Primary Visual Pathway

  • Signals travel from the eye via the optic nerve to the optic chiasm.

  • At the chiasm, signals cross: right visual field signals go to left brain hemisphere; left visual field signals go to right hemisphere.

  • This crossing is independent of which eye the signals come from.

  • Damage before optic chiasm affects one eye; damage after affects one visual field side, indicating brain damage.

  • Signals continue to lateral geniculate nuclei (LGNs) and then to primary visual cortex (V1) in occipital lobe.

Primary Visual Cortex (V1)

  • V1 located in occipital cortex, one in each hemisphere.

  • Each V1 maps the opposite side of visual field retinotopically (adjacent neurons correspond to adjacent retina regions).

  • Foveal (central) vision mapped at posterior V1; peripheral vision maps more anteriorly.

  • Vertical retinotopic mapping: lower visual field maps to upper V1 and vice versa.

  • Damage to V1 causes cortical scotomas—blind spots corresponding to damaged visual field areas.

Visual Perception and V1 Activity

  • Not all V1 activity leads to conscious visual perception.

  • Flicker fusion threshold (~30Hz for color) limits conscious detection of rapidly changing stimuli, but V1 cells respond above this threshold.

  • Some V1 responses are subliminal; brain processes visual information not consciously perceived.

Blindsight and Visual Sensitivity without Awareness

Blindsight Phenomenon

  • Occurs after V1 damage causing cortical blindness.

  • Patients report blindness in affected visual field regions but retain unconscious visual sensitivity.

  • Demonstrated with forced-choice tasks where patients guess stimulus features above chance despite denying seeing them.

  • Examples include Helen (monkey with bilateral V1 removal) and human patient PN navigating obstacles without conscious sight.

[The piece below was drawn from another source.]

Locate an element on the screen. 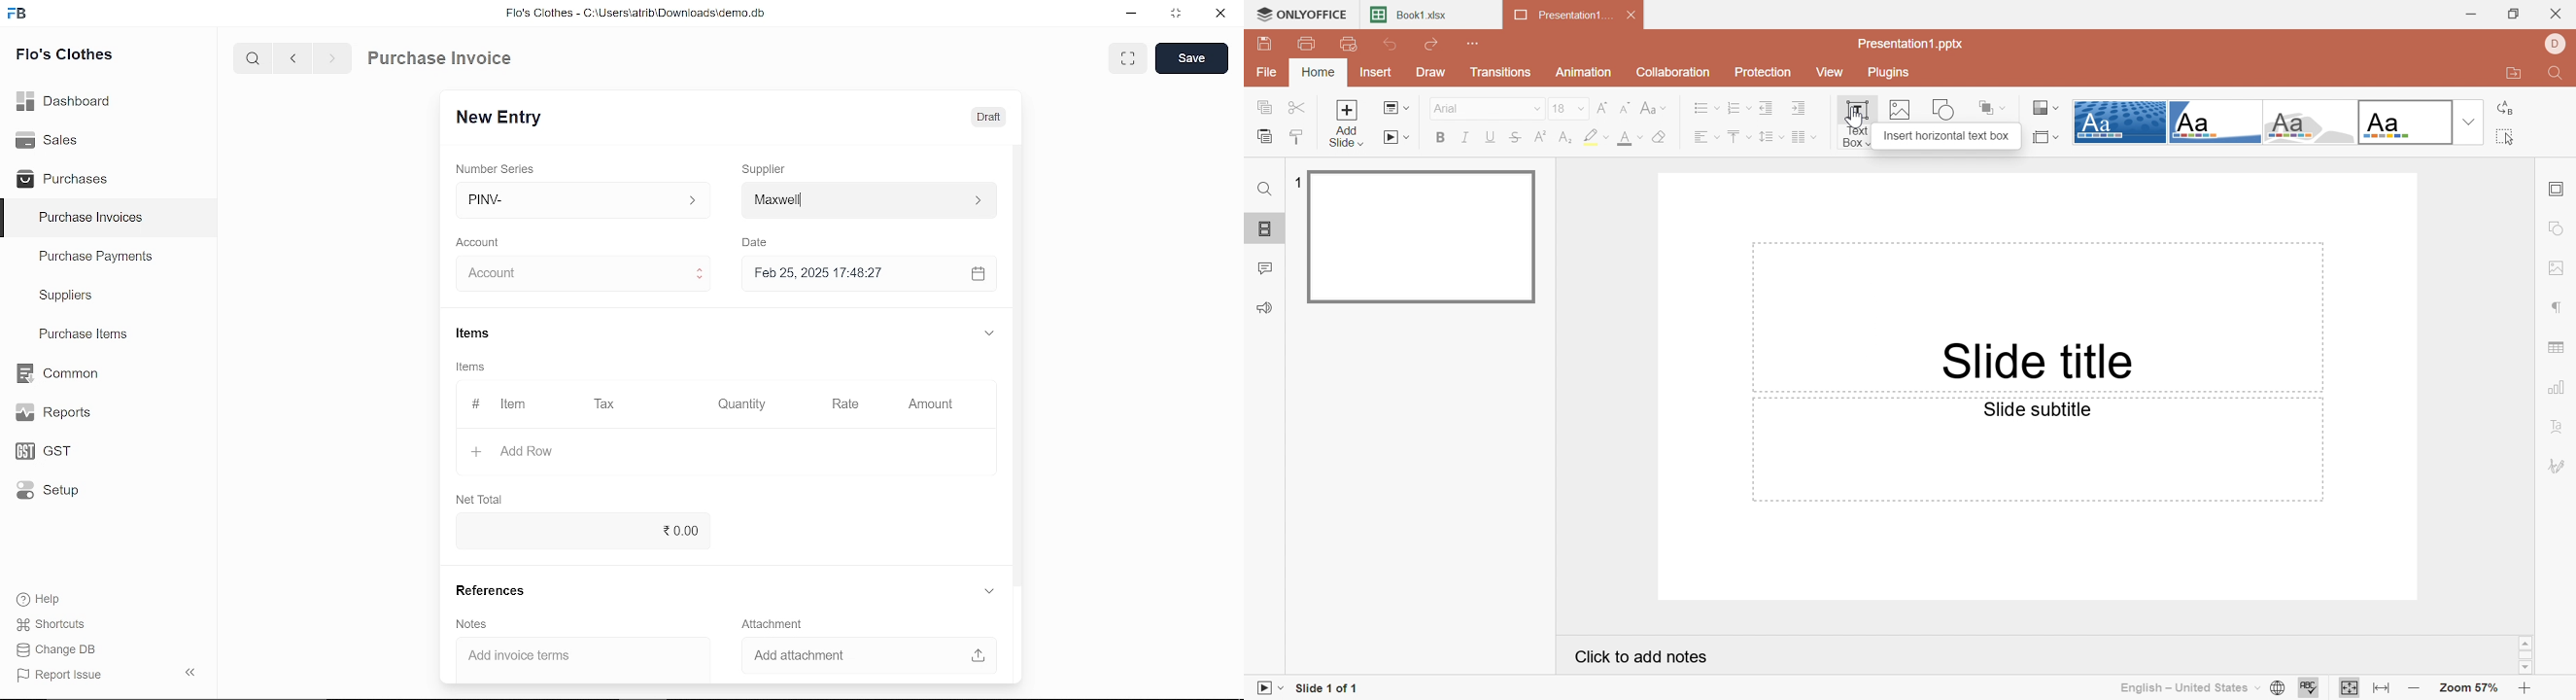 The width and height of the screenshot is (2576, 700). View is located at coordinates (1827, 69).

Implications of Blindsight

  • V1 necessary for conscious vision but not all visual processing.

  • Visual sensitivity can persist without conscious awareness.

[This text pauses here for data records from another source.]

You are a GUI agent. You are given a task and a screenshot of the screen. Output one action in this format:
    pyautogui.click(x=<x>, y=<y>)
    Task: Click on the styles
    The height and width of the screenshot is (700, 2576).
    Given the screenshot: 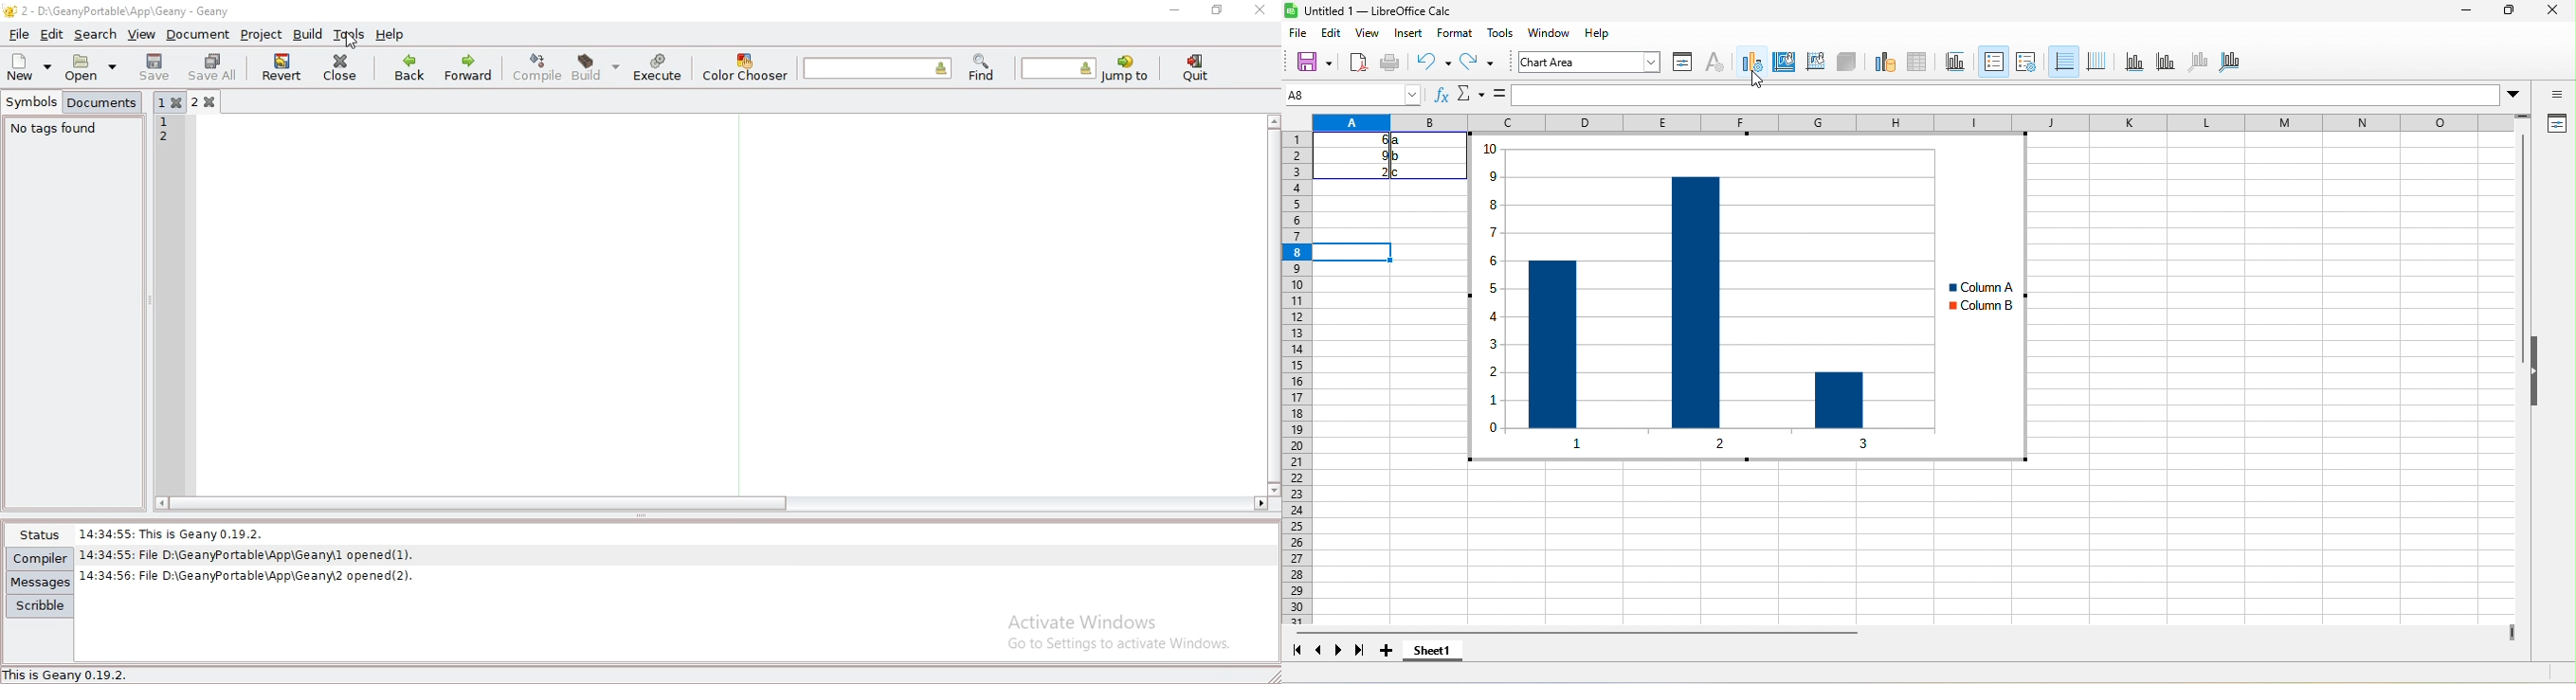 What is the action you would take?
    pyautogui.click(x=1497, y=34)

  • Shows subjective reports of vision can be unreliable.

Measuring Visual Sensitivity: Signal Detection Theory

Basics of Signal Detection

  • Experiments include signal-present and signal-absent (catch) trials.

  • Participant responses categorized as hits, misses, false alarms, and correct rejections.

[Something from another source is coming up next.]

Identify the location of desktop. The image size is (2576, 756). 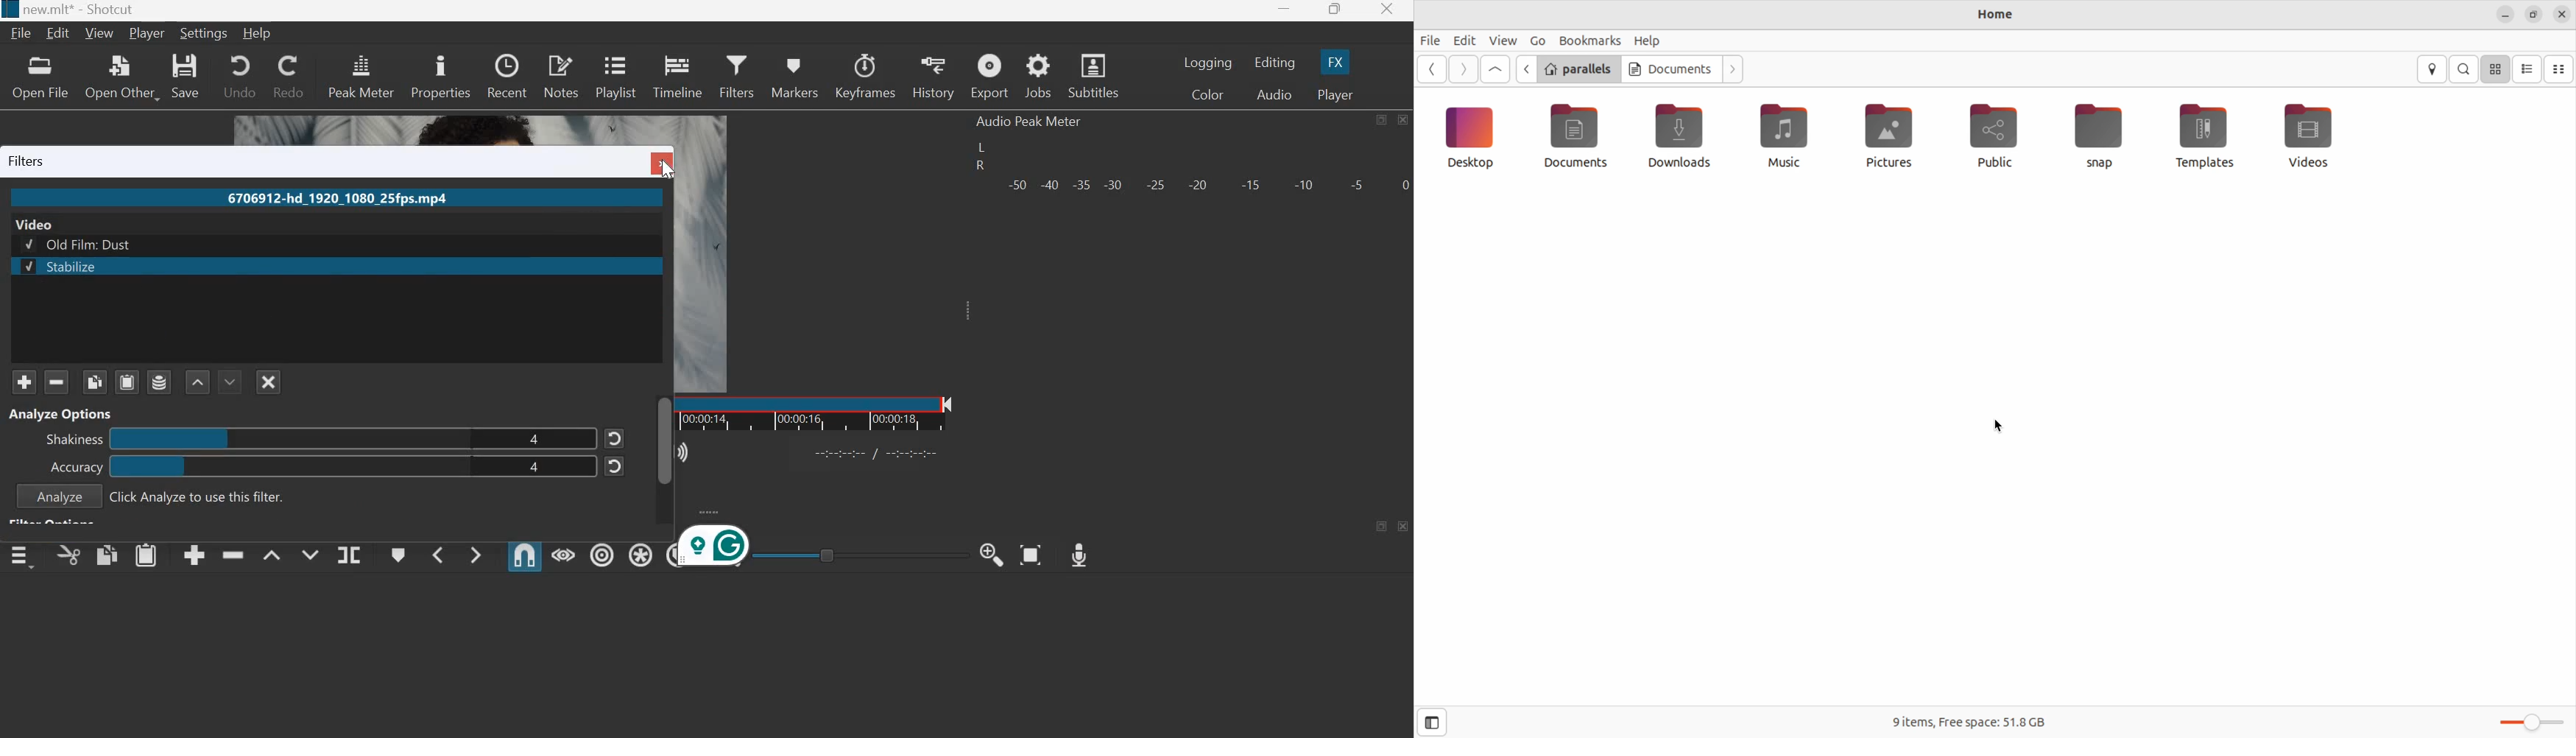
(1474, 140).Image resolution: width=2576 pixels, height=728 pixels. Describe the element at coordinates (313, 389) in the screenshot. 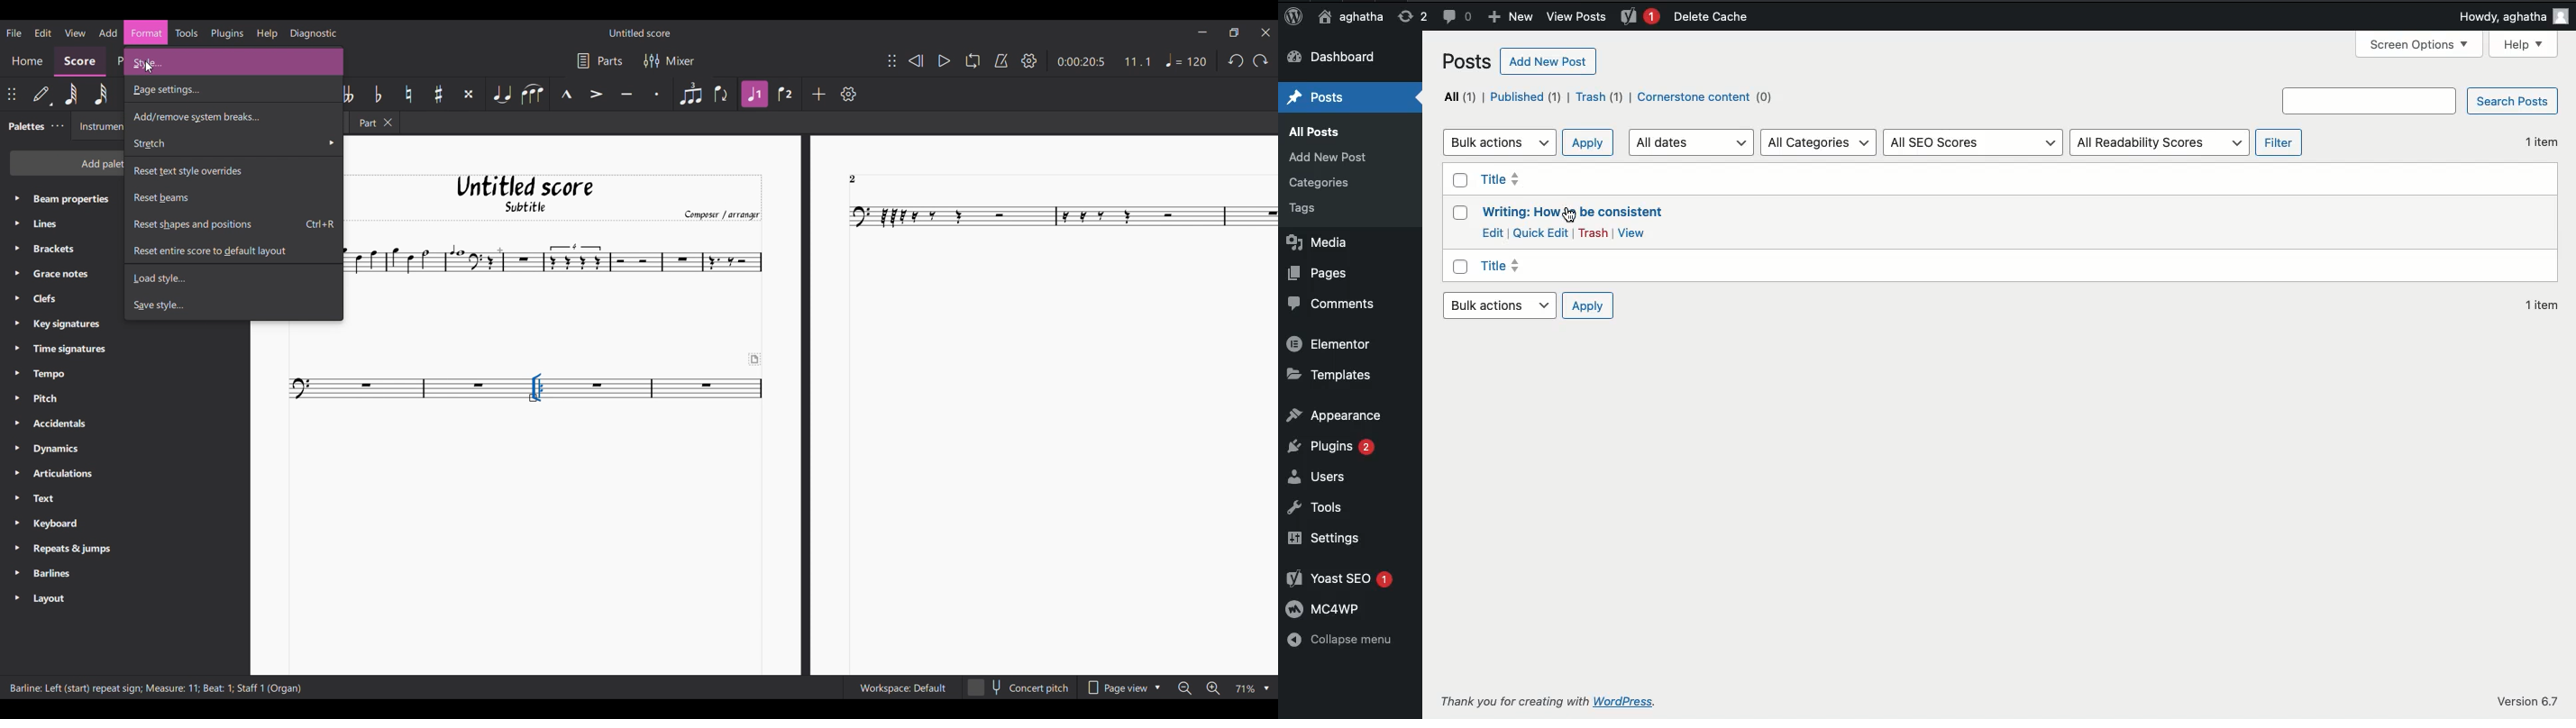

I see `Music Notes` at that location.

  • Sensitivity measured by d-prime: ratio of hit rate to false alarm rate; d-prime = 0 means no sensitivity.

  • Sensitivity >0 means hit rate > false alarm rate.

Applications

  • Used to objectively measure sensitivity despite subjective uncertainty or blindness (e.g., blindsight).

  • Practical applications include fingerprint matching and airport security screening.

  • Experts show bias: prefer misses (false negatives) over false alarms (false positives) to avoid wrongful decisions.

  • Training in security introduces fake signals to reduce complacency and maintain detection sensitivity.

Functional Architecture of Visual Brain and Selective Deficits

Receptive Fields and Response Selectivity

  • Visual neurons have receptive fields (retinal regions eliciting response).

  • Response selectivity: neurons respond to specific stimulus features (e.g., orientation, motion).

  • Example: a V1 cell responds strongly to vertical bars regardless of color, motion, or length, but not to slanted/horizontal bars.

Historical Discovery of Visual Cortex Properties

  • Early research found retinal and LGN neurons respond to spots of light, but cortical neurons do not.

  • Accidental discovery by Hubel and Wiesel: cortical neurons respond to oriented edges/bars, not spots.

  • Nobel Prize awarded for discovering orientation selectivity in V1 neurons.

Hierarchical Processing in Visual System

  • Simple features (bars, orientation) encoded in V1.

  • More complex features (motion patterns, object categories, faces) processed in higher visual cortical areas downstream of V1.

  • Processing hierarchy builds complexity from basic retinal inputs to advanced object recognition.